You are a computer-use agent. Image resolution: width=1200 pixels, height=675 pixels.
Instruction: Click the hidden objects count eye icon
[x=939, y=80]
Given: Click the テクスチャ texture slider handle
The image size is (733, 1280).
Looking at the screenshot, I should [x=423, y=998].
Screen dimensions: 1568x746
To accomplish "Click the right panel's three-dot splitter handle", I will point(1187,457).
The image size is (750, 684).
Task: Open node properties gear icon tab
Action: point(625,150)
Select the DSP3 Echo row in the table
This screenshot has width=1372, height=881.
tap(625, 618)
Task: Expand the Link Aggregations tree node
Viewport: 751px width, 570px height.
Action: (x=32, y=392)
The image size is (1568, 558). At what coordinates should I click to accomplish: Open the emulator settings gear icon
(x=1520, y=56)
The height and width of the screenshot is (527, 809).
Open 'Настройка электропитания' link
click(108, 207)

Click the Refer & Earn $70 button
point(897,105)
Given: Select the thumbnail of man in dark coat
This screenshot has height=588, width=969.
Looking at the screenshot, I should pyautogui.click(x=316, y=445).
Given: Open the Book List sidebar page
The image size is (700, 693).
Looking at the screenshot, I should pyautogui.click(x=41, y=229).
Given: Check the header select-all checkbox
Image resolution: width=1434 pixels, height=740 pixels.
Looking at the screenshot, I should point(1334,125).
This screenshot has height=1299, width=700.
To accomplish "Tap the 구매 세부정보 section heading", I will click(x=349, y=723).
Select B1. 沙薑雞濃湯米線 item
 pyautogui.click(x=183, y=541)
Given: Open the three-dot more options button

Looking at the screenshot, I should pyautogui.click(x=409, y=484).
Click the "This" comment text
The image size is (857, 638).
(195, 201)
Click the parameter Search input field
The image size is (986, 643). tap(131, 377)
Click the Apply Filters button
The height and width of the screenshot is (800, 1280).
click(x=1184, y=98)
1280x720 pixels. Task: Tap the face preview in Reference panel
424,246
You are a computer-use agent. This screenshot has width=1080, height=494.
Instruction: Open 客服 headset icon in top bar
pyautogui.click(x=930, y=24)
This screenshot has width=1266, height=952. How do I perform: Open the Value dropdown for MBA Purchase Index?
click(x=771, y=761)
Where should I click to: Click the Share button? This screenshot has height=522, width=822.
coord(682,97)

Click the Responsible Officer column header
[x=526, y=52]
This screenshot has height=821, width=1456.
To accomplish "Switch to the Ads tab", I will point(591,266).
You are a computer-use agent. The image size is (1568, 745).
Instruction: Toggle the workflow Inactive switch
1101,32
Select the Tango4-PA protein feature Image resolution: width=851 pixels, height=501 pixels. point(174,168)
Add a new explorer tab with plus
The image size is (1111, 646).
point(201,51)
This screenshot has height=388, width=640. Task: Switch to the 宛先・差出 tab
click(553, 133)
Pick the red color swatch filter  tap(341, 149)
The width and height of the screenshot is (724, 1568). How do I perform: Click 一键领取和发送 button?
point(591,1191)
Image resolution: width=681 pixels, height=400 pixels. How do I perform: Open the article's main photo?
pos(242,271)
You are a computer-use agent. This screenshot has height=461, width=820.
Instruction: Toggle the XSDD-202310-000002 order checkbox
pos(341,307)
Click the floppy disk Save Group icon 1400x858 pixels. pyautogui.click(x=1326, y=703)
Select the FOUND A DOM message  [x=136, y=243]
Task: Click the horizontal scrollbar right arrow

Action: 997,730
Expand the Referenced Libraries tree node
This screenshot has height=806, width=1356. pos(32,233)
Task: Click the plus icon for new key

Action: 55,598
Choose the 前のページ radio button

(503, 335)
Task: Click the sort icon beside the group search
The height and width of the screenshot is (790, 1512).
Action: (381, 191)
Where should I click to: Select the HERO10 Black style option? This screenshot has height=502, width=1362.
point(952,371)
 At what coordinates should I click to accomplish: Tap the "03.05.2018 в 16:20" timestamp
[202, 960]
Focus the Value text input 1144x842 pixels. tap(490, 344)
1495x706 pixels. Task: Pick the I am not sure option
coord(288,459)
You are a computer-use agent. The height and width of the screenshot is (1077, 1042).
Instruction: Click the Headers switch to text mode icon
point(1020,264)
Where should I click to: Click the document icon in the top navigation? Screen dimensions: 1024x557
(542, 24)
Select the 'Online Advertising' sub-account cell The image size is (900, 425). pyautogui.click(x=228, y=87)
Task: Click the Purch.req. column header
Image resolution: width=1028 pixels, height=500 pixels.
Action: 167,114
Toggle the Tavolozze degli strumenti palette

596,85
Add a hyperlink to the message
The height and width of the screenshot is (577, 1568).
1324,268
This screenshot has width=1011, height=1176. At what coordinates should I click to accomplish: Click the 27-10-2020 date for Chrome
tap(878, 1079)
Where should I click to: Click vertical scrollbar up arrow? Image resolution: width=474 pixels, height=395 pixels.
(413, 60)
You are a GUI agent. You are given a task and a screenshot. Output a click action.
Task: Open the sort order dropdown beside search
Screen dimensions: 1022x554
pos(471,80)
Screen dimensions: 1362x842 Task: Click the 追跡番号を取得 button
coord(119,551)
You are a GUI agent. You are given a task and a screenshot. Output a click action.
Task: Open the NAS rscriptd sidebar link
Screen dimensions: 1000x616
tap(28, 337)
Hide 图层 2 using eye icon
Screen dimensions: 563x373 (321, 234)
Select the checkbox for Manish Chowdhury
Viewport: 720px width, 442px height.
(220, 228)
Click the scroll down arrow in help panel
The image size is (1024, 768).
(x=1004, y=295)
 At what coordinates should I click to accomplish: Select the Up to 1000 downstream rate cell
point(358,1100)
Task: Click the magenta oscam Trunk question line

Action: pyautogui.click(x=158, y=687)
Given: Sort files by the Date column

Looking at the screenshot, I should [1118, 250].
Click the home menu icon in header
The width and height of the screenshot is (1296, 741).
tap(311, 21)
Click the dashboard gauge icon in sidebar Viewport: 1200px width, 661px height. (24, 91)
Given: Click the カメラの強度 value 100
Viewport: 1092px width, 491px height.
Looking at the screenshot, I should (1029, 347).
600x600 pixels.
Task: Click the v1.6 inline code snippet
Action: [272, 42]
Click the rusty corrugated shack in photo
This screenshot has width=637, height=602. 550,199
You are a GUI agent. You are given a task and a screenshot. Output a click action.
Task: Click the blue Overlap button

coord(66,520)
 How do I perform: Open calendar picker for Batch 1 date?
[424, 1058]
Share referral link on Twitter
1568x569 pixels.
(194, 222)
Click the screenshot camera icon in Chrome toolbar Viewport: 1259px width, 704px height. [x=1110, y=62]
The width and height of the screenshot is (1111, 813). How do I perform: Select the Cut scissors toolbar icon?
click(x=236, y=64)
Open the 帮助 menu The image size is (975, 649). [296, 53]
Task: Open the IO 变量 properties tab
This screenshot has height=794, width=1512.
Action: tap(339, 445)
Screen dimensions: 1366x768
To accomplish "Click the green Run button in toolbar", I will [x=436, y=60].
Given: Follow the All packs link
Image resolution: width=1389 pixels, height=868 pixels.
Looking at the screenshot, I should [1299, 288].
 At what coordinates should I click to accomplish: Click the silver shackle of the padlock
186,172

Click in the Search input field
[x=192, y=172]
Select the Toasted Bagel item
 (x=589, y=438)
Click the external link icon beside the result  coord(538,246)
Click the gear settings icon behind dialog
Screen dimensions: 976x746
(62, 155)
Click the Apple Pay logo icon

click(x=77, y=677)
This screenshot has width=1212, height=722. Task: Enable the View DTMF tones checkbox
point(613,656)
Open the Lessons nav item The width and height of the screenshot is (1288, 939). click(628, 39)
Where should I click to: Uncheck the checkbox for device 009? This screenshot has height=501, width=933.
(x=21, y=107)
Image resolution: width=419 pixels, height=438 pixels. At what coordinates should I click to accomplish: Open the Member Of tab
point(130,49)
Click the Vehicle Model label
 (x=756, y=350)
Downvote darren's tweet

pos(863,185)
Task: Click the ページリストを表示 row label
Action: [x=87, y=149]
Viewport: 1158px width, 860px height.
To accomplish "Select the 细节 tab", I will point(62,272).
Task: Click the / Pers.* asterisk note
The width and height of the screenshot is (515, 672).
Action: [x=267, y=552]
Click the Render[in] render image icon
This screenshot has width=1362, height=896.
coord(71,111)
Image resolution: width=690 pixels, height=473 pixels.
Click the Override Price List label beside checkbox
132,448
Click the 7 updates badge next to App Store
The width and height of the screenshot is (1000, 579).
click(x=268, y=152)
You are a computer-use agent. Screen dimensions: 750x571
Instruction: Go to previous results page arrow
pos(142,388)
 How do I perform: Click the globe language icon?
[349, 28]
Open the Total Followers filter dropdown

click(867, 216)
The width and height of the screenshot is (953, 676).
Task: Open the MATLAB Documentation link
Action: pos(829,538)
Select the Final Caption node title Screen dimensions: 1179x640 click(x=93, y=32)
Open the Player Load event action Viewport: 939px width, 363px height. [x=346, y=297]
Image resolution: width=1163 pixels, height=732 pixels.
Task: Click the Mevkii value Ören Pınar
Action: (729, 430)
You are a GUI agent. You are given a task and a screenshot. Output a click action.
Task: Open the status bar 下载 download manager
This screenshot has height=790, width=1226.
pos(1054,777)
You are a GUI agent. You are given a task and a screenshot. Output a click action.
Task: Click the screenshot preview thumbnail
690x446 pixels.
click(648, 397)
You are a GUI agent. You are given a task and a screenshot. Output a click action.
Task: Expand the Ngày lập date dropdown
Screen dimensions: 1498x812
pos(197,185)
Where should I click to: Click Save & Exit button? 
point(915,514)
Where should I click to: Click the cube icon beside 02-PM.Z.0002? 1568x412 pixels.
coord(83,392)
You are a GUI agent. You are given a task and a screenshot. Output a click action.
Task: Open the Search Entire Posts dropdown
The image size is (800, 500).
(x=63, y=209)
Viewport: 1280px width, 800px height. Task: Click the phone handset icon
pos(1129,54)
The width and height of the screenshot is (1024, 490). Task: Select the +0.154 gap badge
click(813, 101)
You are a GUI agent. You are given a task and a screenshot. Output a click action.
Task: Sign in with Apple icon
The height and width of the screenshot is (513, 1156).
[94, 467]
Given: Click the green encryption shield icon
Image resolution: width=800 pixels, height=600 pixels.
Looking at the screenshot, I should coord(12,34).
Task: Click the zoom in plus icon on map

****************************************

**Exercise**.
Above are the records; repeat exactly the lines from the one holding "Given: Click the カメラの強度 value 100" down to the one holding "Open the 帮助", end lines included.

**Completed exercise**.
Given: Click the カメラの強度 value 100
Viewport: 1092px width, 491px height.
Looking at the screenshot, I should (1029, 347).
600x600 pixels.
Task: Click the v1.6 inline code snippet
Action: [272, 42]
Click the rusty corrugated shack in photo
This screenshot has width=637, height=602. 550,199
You are a GUI agent. You are given a task and a screenshot. Output a click action.
Task: Click the blue Overlap button

coord(66,520)
 How do I perform: Open calendar picker for Batch 1 date?
[424, 1058]
Share referral link on Twitter
1568x569 pixels.
(194, 222)
Click the screenshot camera icon in Chrome toolbar Viewport: 1259px width, 704px height. [x=1110, y=62]
The width and height of the screenshot is (1111, 813). How do I perform: Select the Cut scissors toolbar icon?
click(x=236, y=64)
Open the 帮助 menu The image size is (975, 649). [296, 53]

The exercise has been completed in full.